Anti-US sentiments are running high in the southern provinces over the non-stop NATO airstrikes, that in many times missed their targets to kill civilians.
"They come here just to fight, not to bring peace," Allah Nazad, a farmer who left his home in Helmand, said.
The resentment is also fueled by night home raids and women searches by foreign troops.
"The people are very scared of the night raids," said Spin Gul, a local farmer.
"When they have night raids, the people join the Taliban and fight."
Hamza, an Afghan farmer, vowed to fight US troops if they raided his house.
"I will not allow them," he said. "I will fight them to the last drop of blood."
These feelings are expected to stand as a stumbling bloc in face of the US-led pushing deep into Taliban strongholds in southern Afghanistan.
Thousands of US troops launched their biggest offensive in southern Afghanistan on Thursday.
A US soldier was killed Thursday, causing the US troops their first fatality.

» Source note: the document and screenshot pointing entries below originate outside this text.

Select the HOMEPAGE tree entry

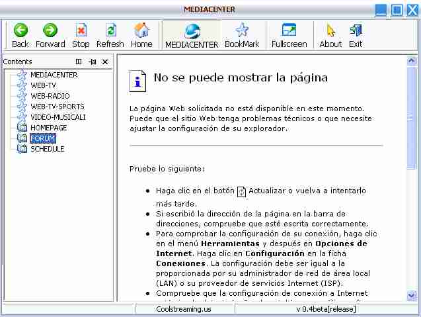click(47, 128)
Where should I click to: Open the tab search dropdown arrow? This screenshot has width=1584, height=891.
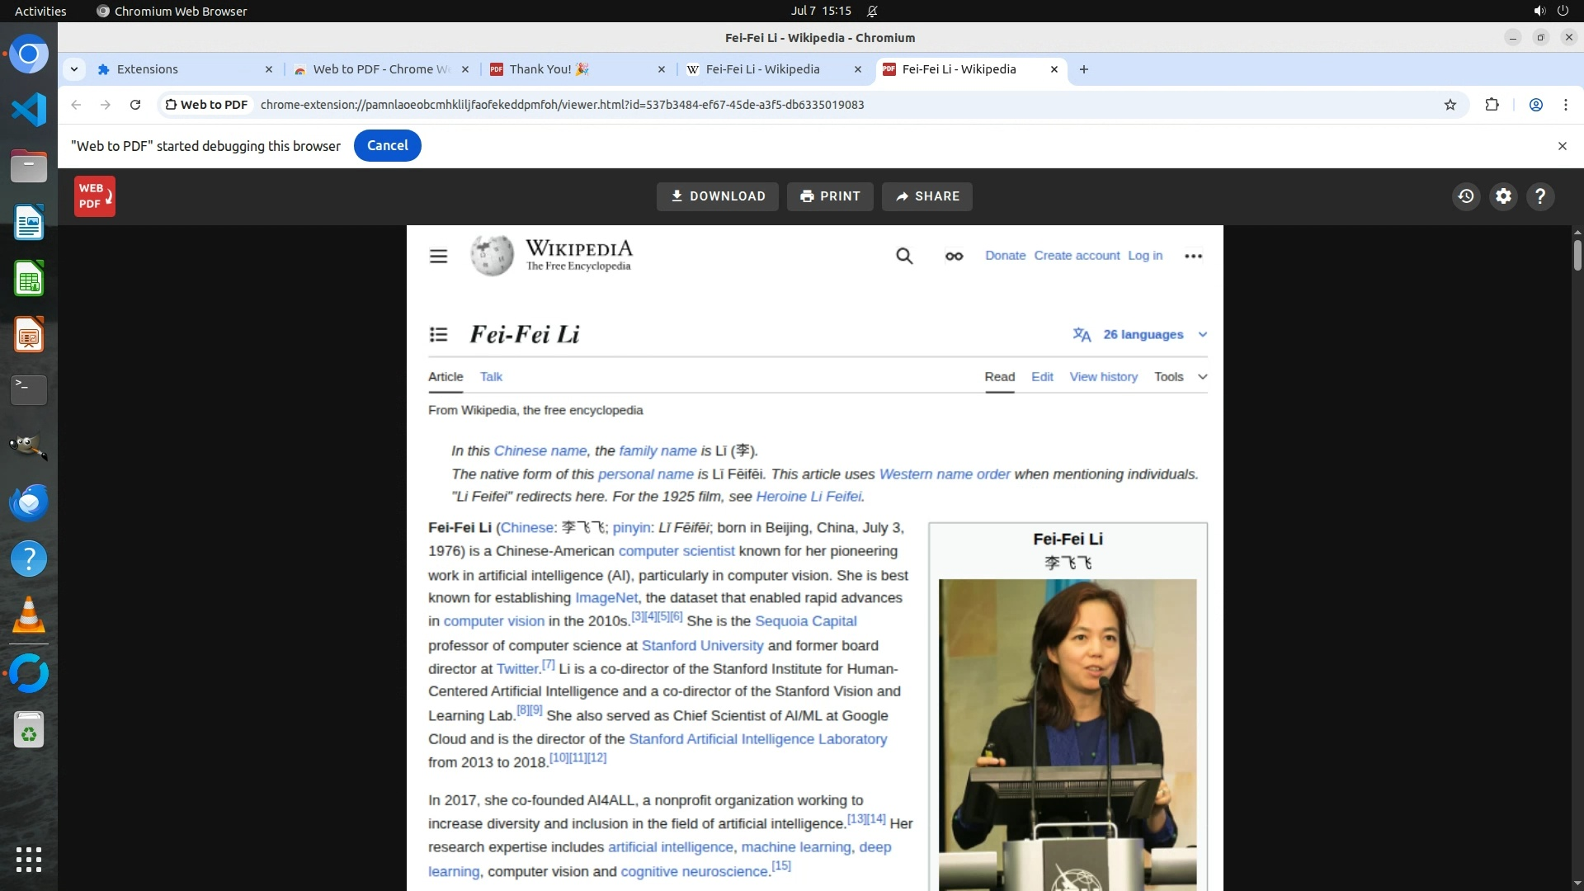[x=74, y=69]
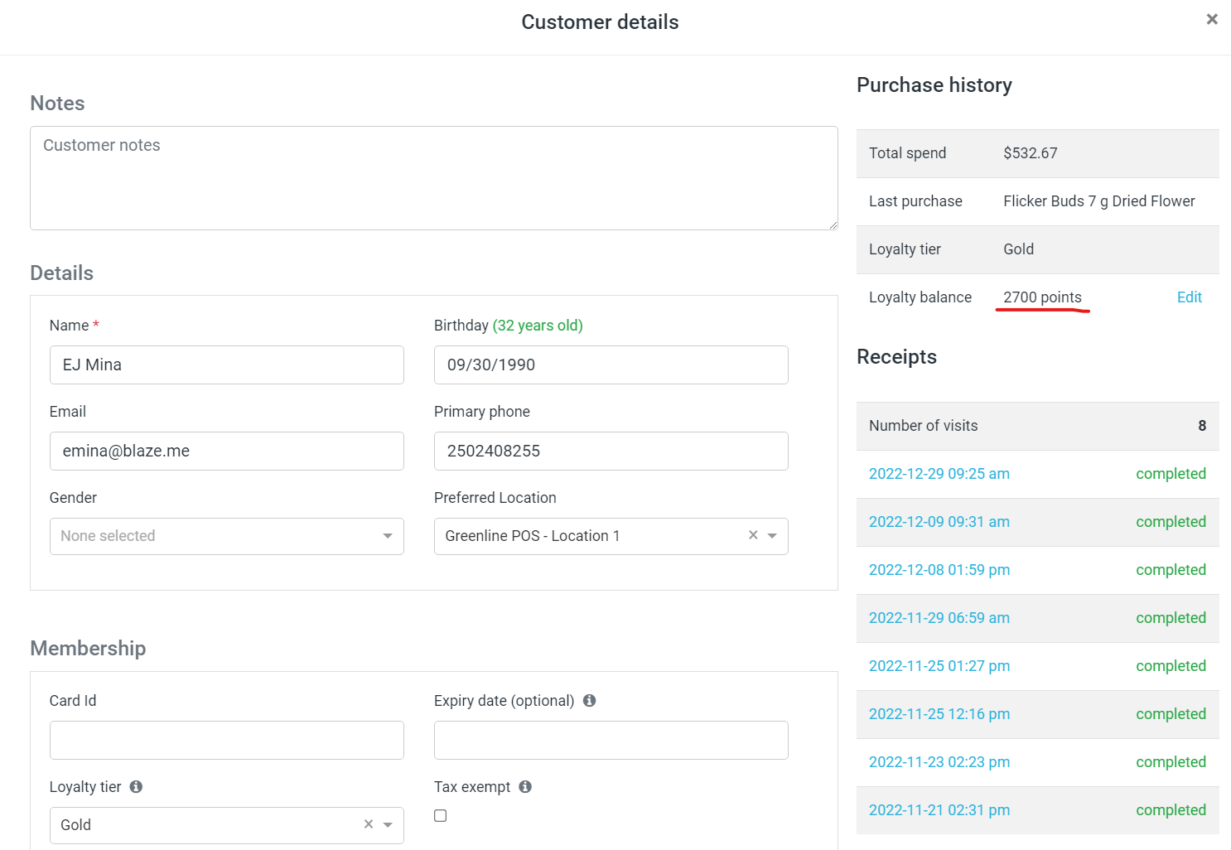Click the Customer notes text area

(433, 178)
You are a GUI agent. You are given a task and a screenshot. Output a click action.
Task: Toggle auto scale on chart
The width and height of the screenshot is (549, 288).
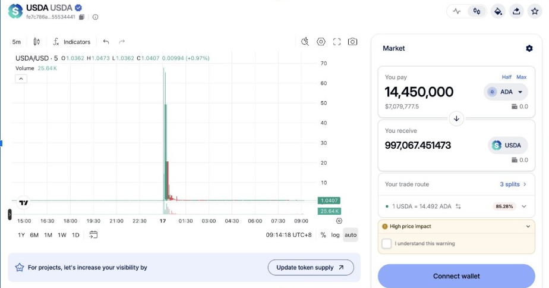[351, 235]
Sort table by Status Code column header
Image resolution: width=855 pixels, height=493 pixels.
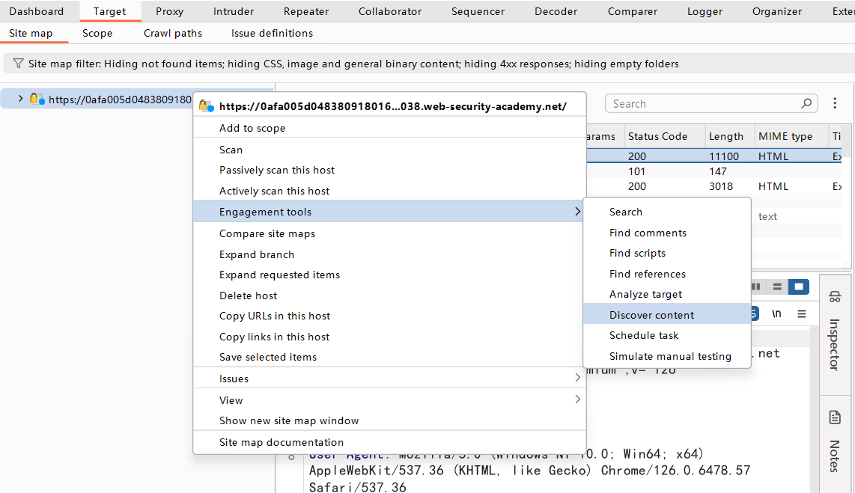[657, 136]
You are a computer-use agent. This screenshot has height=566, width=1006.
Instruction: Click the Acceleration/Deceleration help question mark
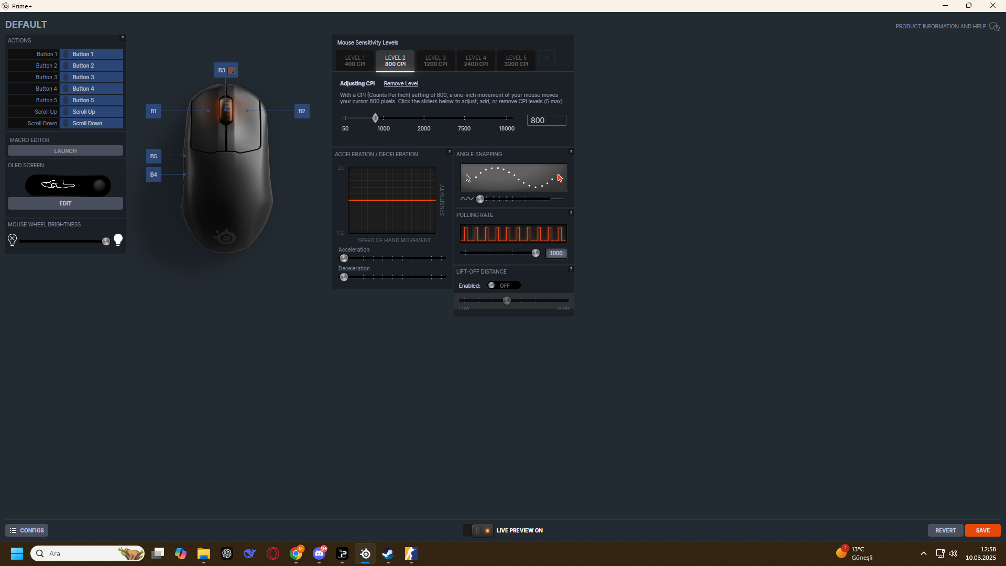[x=449, y=152]
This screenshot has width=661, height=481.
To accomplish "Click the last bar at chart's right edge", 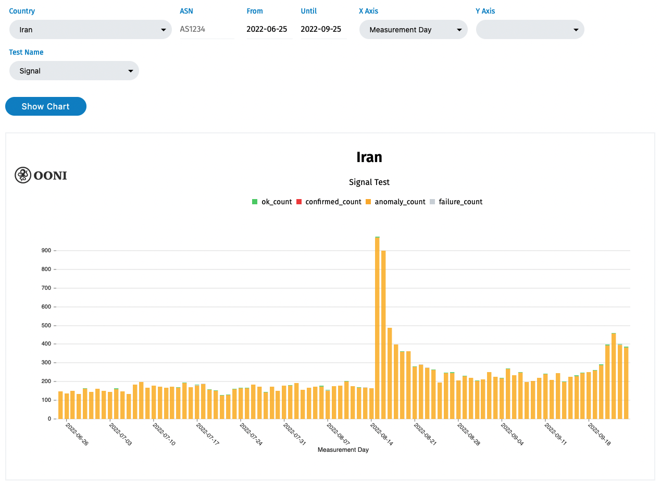I will pyautogui.click(x=626, y=383).
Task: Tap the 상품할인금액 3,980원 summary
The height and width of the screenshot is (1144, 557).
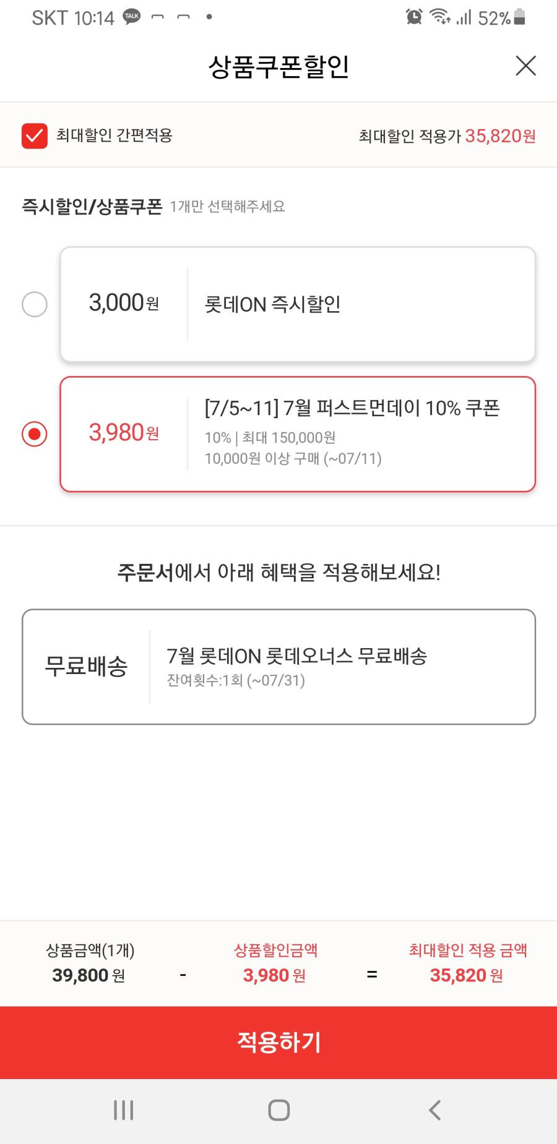Action: click(x=275, y=963)
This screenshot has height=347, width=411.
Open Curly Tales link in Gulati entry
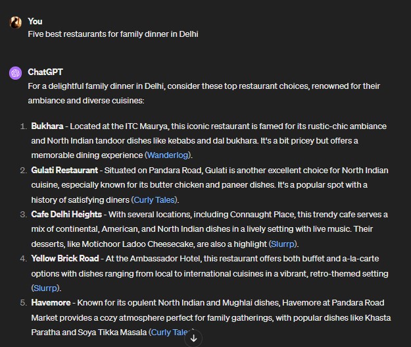click(155, 200)
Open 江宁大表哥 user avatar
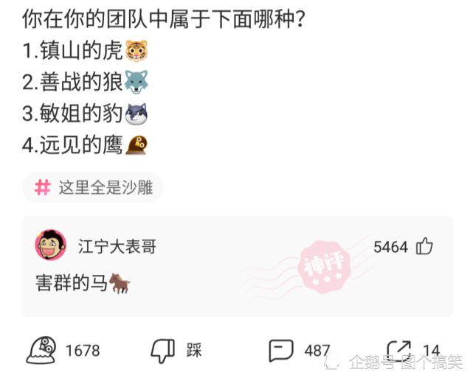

A top US commander admitted Friday that they are facing tough resistance across the restive province.
"There is a hell of a fight going on in the southern quarter of the sector," Brigadier General Larry Nicholson told Agence France Presse Friday, on arrival at Garmsir, a town along the Helmand River.
Mistrust
The trigger-happy behavior of the foreign troops has also pushed many Afghans to join the Taliban ranks.
"Now there are more people siding with the Taliban than with the government," Abdul Qadir Noorzai, head of the Afghan Independent Human Rights Commission in southern Afghanistan, told the Times.
Many locals also complain that the West-backed Afghan government has no presence in their areas, while the Taliban have.
"People look at the coalition also as the enemy, because they have not seen anything good from them in seven or eight years," said Hajji Abdul Ahad Helmandwal, a district council leader from Nadali in Helmand Province.
Yet mistrust of the government remains so strong that even if the Taliban were defeated militarily, the government and the US troops would find the population reluctant to cooperate.
"These people will still not trust the government," Hajji Abdullah Jan, the leader of the provincial council of Helmand, said.
"Even if security is 100 percent, it will take time because the government did not keep its promises in the past."